Disable that add-on, and sure enough there was no more A/V 2009 on Google's home page.

A quick search for the file and a SHIFT+DEL and the file was gone.

The lesson here is quite simple: MalwareBytes is a great tool, but like any other malware fighting tool, it may miss on its searches once in a while. It managed to scan through and find a whole bunch of different stuff like the original A/V 2009 programs, search bars and the like, but it missed the winsystems.dll.

For users with Windows Vista, the UAC lesson is very simple: Cancel.

For users of Windows XP: Do Not Touch. Bring up the Task Manager and kill the software there.

The process in the Processes tab was AntiVirus2009.exe, so it was not too difficult to kill so we could get to the MalwareBytes site and download the cleaner tool as A/V 2009 always redirected to a "Get our product now or else you are doomed" type message page.

We really need to keep on top of training our users! In this case, we are dealing with a new client. So, in time, and with some Internet "Street Smarts" training, our new client's users will be more prone to avoid any malware infections.
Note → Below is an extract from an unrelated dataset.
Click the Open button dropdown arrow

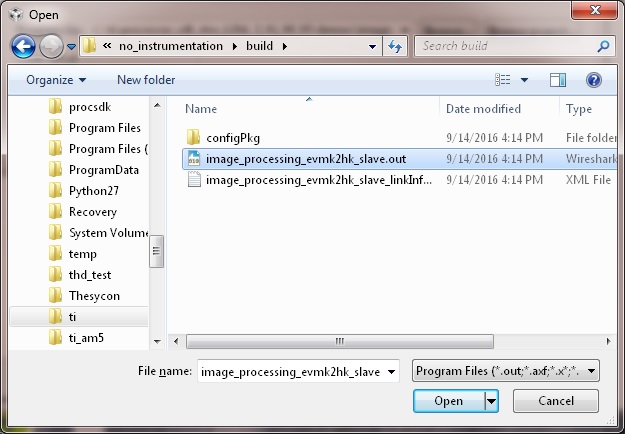coord(491,401)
Working against malware is one area where our experience, that is our working with the same settings and Internet Explorer Add-Ons, and knowing which Windows processes are the right ones to be there, can pay dividends in finding the source of the problem quickly and efficiently.

Philip Elder
Microsoft Small Business Specialists

*All Mac on SBS posts are posted on our in-house iMac via the Safari Web browser.


Anonymous said...

Yes one many thing that keep us busy they some great removal tool for it too

Andy Asselin

Anonymous said...

Seems like we went through the exact same proccess, malware bytes fixed 90% of the popups, but that last one was there, redirecting to the antivirus2009 page.
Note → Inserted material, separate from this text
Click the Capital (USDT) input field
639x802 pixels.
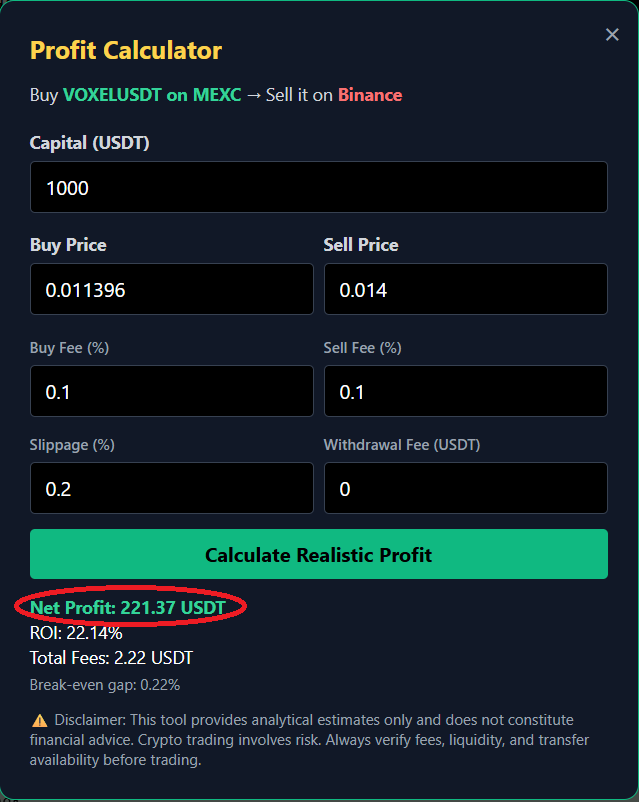(x=318, y=186)
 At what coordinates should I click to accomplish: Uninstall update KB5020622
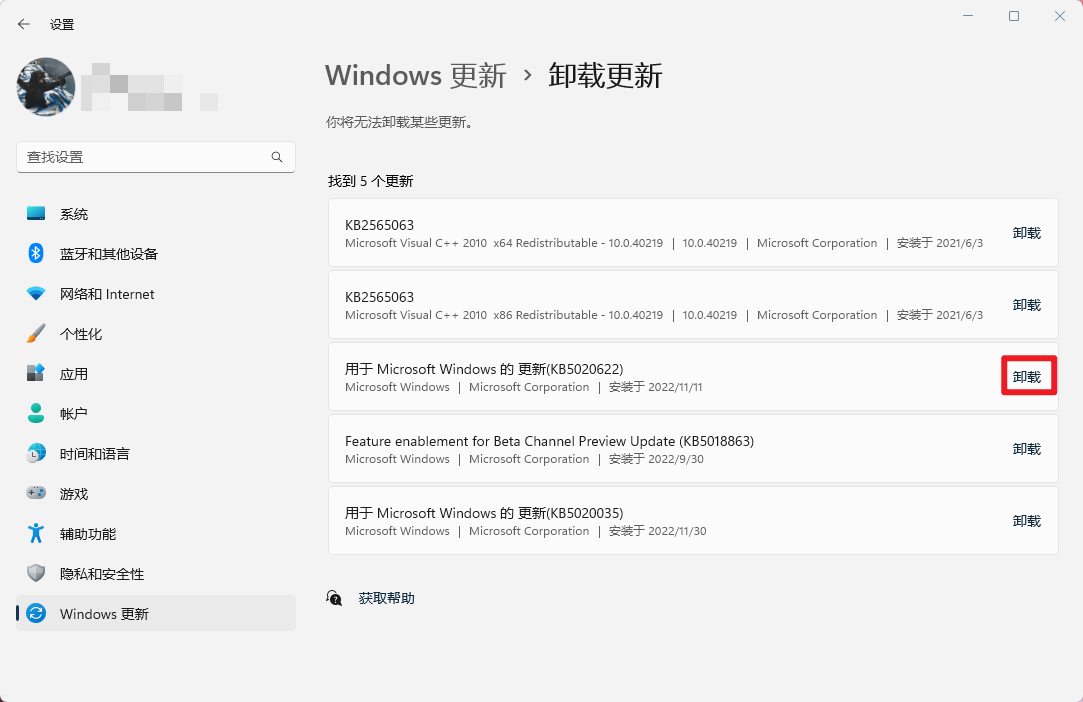(x=1027, y=376)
I think this variant may only be less than a week old as malware bytes misses it and there isnt any other mention of this dll on the removal instructions on any of the pages.

Jen said...

Well I cannot shift + del winsystems.dll, access denied. Have run Ad-aware, spybot search & destroy, malwarebytes, all say they're gone..but google still warns about AV2009. This is terrible!

Philip Elder Cluster MVP said...


Make sure you start IE in No Add-ons mode first. Disable the A/V 2009 Add-on. Close IE.

Then try to SHIFT+DEL and it should work.


Jen said...

Thank you Phillip, unfortunately it is still not working. I disabled it, closed IE, tried deleting the dll file, access still denied. I think I'm going to try combofix now. It'll be the 5th one I'm trying....
problem is, the darn browser helper object "research" keeps enabling itself....Arghhh!

Anonymous said...

I couldn't get rid of the file either, but i rebooted in safe mode and it deleted just fine.

Anonymous said...

Man I'm so glad I found this blog... Customer had antivirus2009on her pc. To get rid of the spyware was nothing: like you said: malwarebytes did the trick.

But the ie problem! It was driving me insane and no solution to be found! Except here! Ur the best :D
If this wouldn't have worked; i'd just have reinstalled the pc.. *me does a happy dance*


Anonymous said...

Google did not find it, what is happening is there is a BHO (browser helper object) that is attempting to connect to the AV 2009 (now website and the built-in malware blocker is actually working and not allowing it to go there, unless of course you tell it you want to.

Anonymous said...

StopZilla was the only program that fixed it. I tried all the other methods but it kept coming back. After I installed StopZilla, the Atnivirus 2009 popups were gone from my computer. $20.00 is way cheaper than your time unless you like to pull your hair out.


Anonymous said...

Had same problem as above but the “Research” Plug-In was associated with a file named winconfig.dll in the Windows\System32 file. Malwarebytes found it, quarantined it and deleted it. By the way, I had the same problem trying to delete it manually, even Shift > Delete wouldn’t work, access denied. Good luck (From what I have been reading about this little nasty critter is that it morphs or changes registry keys and file names all the time as you can see by the winconfig.dll versus the winsystem.dll). I say they should find the creator’s and “Off with their heads”.